= TASK OBJECTIVE =
Write out the passage of the excerpt on court reviews of Commission orders that runs from "Automobile financing: Ford" up to and including "Circuit (New York)", keeping every word and punctuation mark unchanged.

Top of EXCERPT PROVIDED

Alle-Rhume Remedy Co., Jersey City, N. J.-This company filed a petition in the Third Circuit (Philadelphia) to set aside the Commission's order, which directed it to cease and desist from representing that "Allenru," or any similar preparation, will rid joints or muscles of all uric acid deposits, is compounded from a safe or scientific formula, is free from harmful drugs, or is a remedy or cure for, or has any substantial therapeutic value in the treatment of rheumatism, sciatica, neuritis, lumbago, or neuralgia, or other ailments. On stipulation of counsel, the appeal was dismissed.

Allen B. Wrisley Co. and others, Chicago.-These respondents filed a petition in the Seventh Circuit (Chicago) to review and set aside the Commission's order against the misrepresentation of the olive-oil content of soaps manufactured and distributed by them, which the Commission found contained only from 5 to 15 percent olive oil or olive-oil foots. The court's opinion was handed down June 12, 1940 (113 F. (2d) 437.)

A final decree was entered by the Seventh Circuit in this case on July 18, 1940.

While the Commission's order was modified in some particulars, the net result of the decree is an affirmance of the order in all essential respects. The order as affirmed, and which will be enforced by the Court, prohibits the respondents from: (1) Representing in any manner that a soap which does not contain olive oil to the exclusion of all other oils is an olive oil soap; (2) using the brand names or labels "Oliv-Ilo," "Royal Olive Oil Pure," "Purito Olive Castile," "OliveSkin Pure Toilet Soap," or "Del Gloria Castile Made With Pure Olive Oil," or other brand names or labels of similar import or meaning containing the word “Olive” or the letters "Oliv” or any equivalent term, to describe, designate or in any way refer to soap the oil content of which is not wholly olive oil. It permits the respondents to use brand names containing the word "Olive" or derivatives thereof, or other word or words of similar import or meaning, to describe or designate soaps containing olive oil combined with other oil or oils, only on the condition that the respondents shall clearly, conspicuously and truthfully designate that such soaps are not made wholly of olive oil, and providing also that olive oil must be present in such soaps in an amount sufficient substantially to affect its detergent or other qualities.

American College, American University, and Denton N. Higbe, Chicago. These two correspondence schools, and their president, Denton N. Higbe, filed a petition in the Seventh Circuit (Chicago)

to review and set aside the Commission's order prohibiting the use of the words "College" and "University" in their corporate names. The Commission found that neither institution was a college or university within the popular general conception of the words. The court, on motion of the Commission, dismissed the petition for review, for want of prosecution. Subsequently the petitioners filed with the Commission a report showing compliance with its order.

Automobile financing: Ford Motor Co., Dearborn, Mich.; General Motors Corporation, General Motors Sales Corporation, Detroit, and General Motors Acceptance Corporation, New York.-As a result of Commission cease and desist orders proscribing the use of the words "six per cent" or the symbol "6%" in connection with the installment payment plan of purchasing automobiles, petitions for review were filed by the Ford Motor Co. in the Sixth Circuit (Cincinnati) and by the General Motors Corporation and associated corporations with the Second Circuit (New York)

Bottom of EXCERPT PROVIDED
Top of SUPPLIED DATA

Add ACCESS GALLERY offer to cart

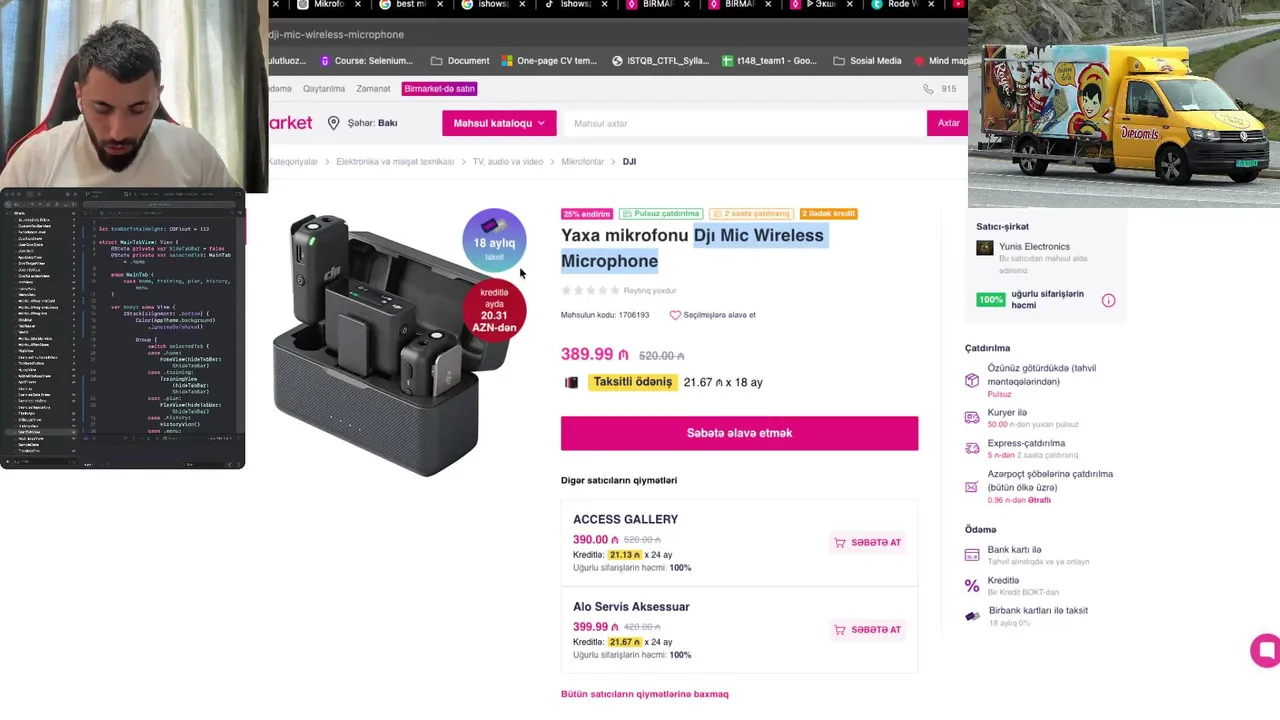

Bottom of SUPPLIED DATA

= OUTPUT =
Automobile financing: Ford Motor Co., Dearborn, Mich.; General Motors Corporation, General Motors Sales Corporation, Detroit, and General Motors Acceptance Corporation, New York.-As a result of Commission cease and desist orders proscribing the use of the words "six per cent" or the symbol "6%" in connection with the installment payment plan of purchasing automobiles, petitions for review were filed by the Ford Motor Co. in the Sixth Circuit (Cincinnati) and by the General Motors Corporation and associated corporations with the Second Circuit (New York)